The meaning of life
February 13, 2009
I’m admittedly a little late posting this, but thank gawd January’s over. In case it slipped you by, January is officially rubbish. It’s too dark for a start. And everyone’s absorbed in self-improvement; trying to be more frugal and healthy and grown-up. Rubbish.
All this self-reflection’s a bad idea in my book. You go from evaluating your place in life one moment, to pondering the very meaning of life the next but one, the very notion of which fills me with horror.
I’m all for a brief bit of purpose, a project to engage you as you go about your day. But the notion that there’s one central reason for our very being is terrible, largely because it means that to do anything else with your day, anything at all, constitutes shirking off from the human race.
I doesn’t matter how admirable your intentions were for the day ahead. You could have been creating unquestionably beautiful works of art, or helping sick kids walk for the first time, or building wells in the third world or perhaps working in the accounts department of an organisation that does all these things, believing yourself, in your own small way, to be making the world a slightly better place.

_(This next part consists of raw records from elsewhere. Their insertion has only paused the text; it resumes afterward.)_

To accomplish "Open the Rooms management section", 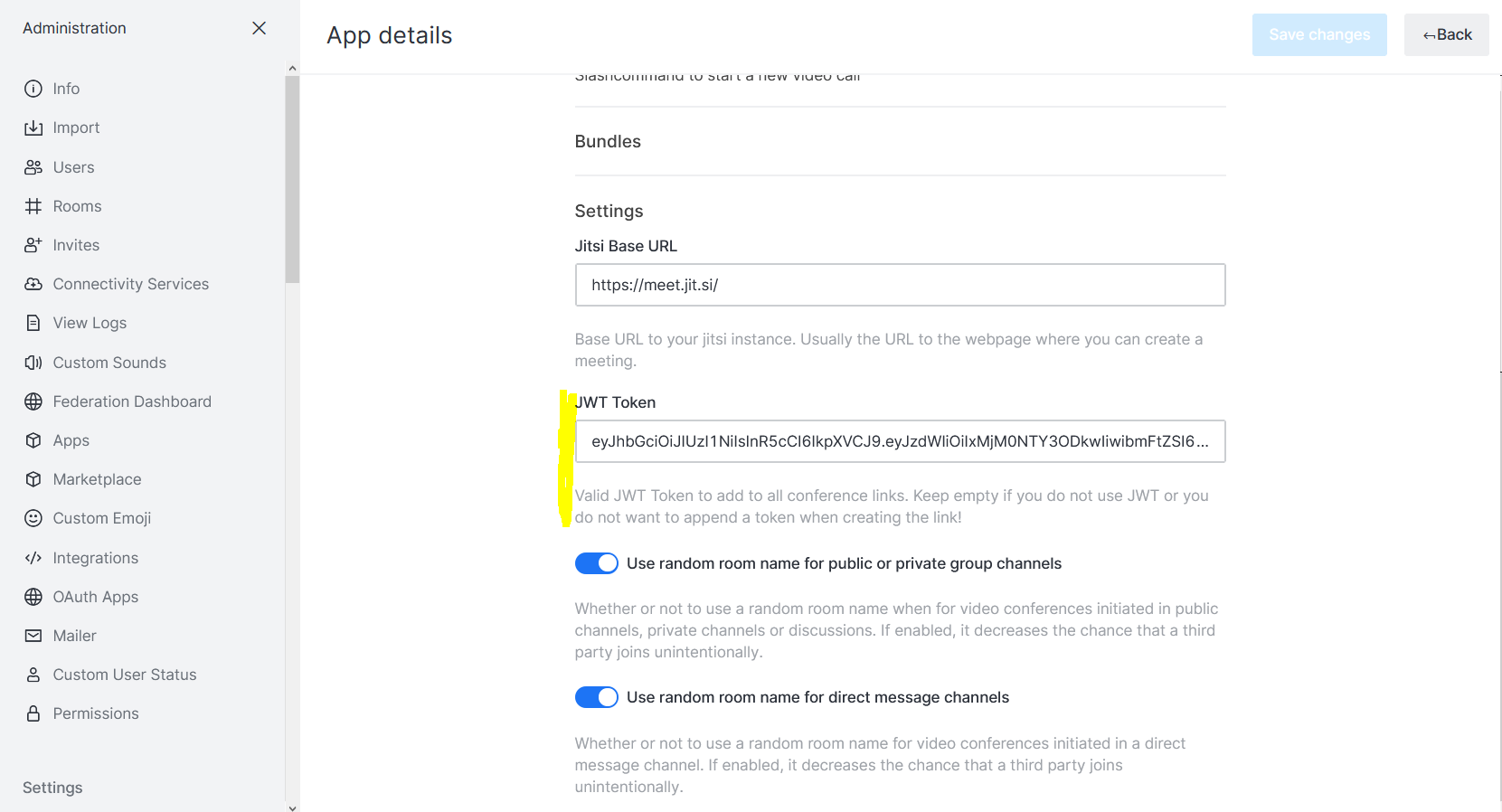I will click(77, 205).
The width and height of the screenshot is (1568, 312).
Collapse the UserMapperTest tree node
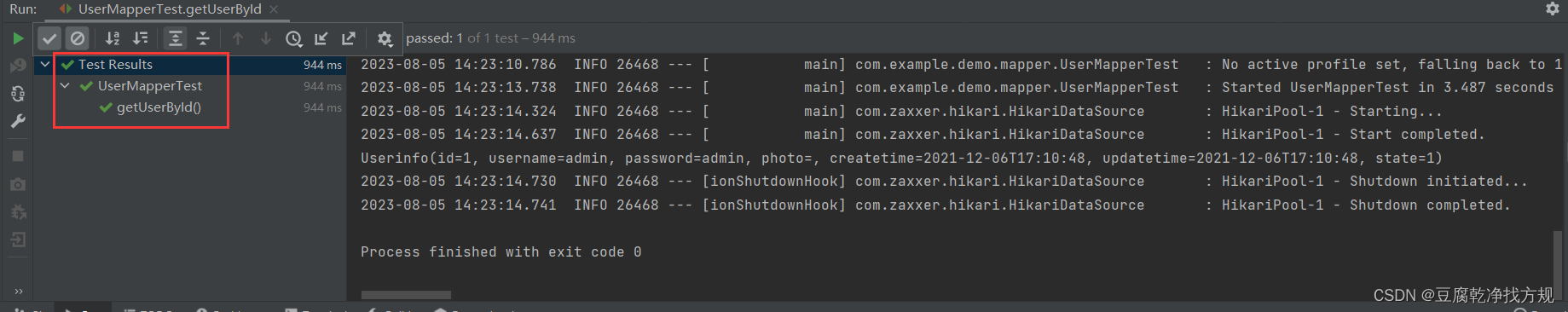[x=65, y=86]

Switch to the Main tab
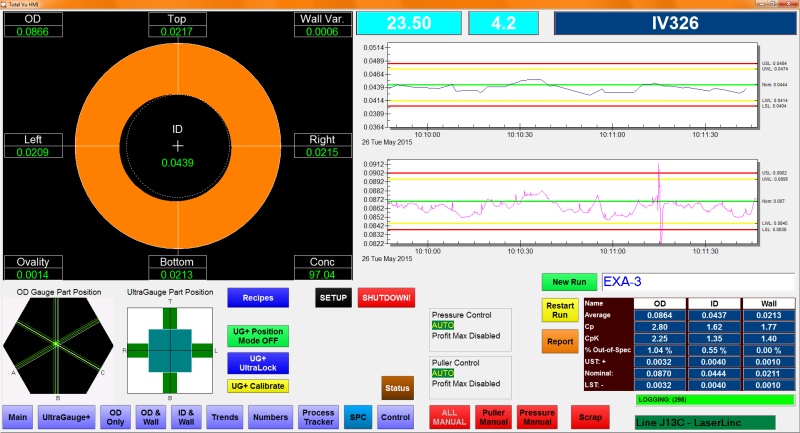[x=17, y=417]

Or you could even have just been trying to feed your family and keep them safe.
If you woke up and suddenly the human race had discovered the meaning of life, none of this would matter; you’d have to clear your diary and crack on with mankind’s new collective mission. Our priority is suddenly clear, and if you ain’t contributing, someone else will have to work twice as hard to cover your ass. Shame on you. You’re like some chakra sapping benefit fraud.
And we love to compare our own contributions to society with those of others. We’re always bitching that obese, cigarette-addicted, extreme-sports fanatics are an unfair drain on the NHS, the RNLI and whatever other resources we feel we’re not getting as much use out of as they. We all feel that we work harder than those in comparable positions of employment. Imagine how much worse it’d be if every person on the planet had some unified responsibility.
Suddenly your worth in the world can be directly measured against that of your fellow man, quantified on some arbitrary axis, a comparison for which you’ve had no time to prepare. Seriously, how were you to know whether you’d be expected to create fine art, communicate with squid, or reach the outer reaches of the galaxy in a spaceship made of sugar?
And this nonsense wouldn’t just be like a job where you’re free to do what you want once you’ve put in your eight hours of toil – it’d be hanging over your head every waking bloody moment.
Horrible, horrible, horrible.
But what if we discovered the meaning of life, our purpose in this world, the reason for our very being – and we’d already accomplished it? Imagine our job was to create global travel, or harness the power of electricity, or walk upright? Or better still, it was something that we had no real day-to-day control over, like growing wings, or gills, or prehensile ears.
Imagine that we all woke up and opened the paper, and turned on the telly, and the announcements were everywhere: everyone get picking stuff up with your ears. It’s your purpose, people, chop chop. Would you suddenly feel all happy and enlightened for knowing?
No. Although it’d bring a spot of originality to everyone’s new years resolutions: ‘In the next twelve months I will establish quantifiably measurable first steps towards achieving synergy with machines for the ongoing survival of my race come the impending entrophy of our existing environment’. But no. Everyone just tries to lose a bit of weight, so they can reassure themselves they’re not in the portion of society that’s constantly being a terrible drain on the NHS and that.
Boring.
And that’s the real reason why January is rubbish. Because it could just be so much more interesting.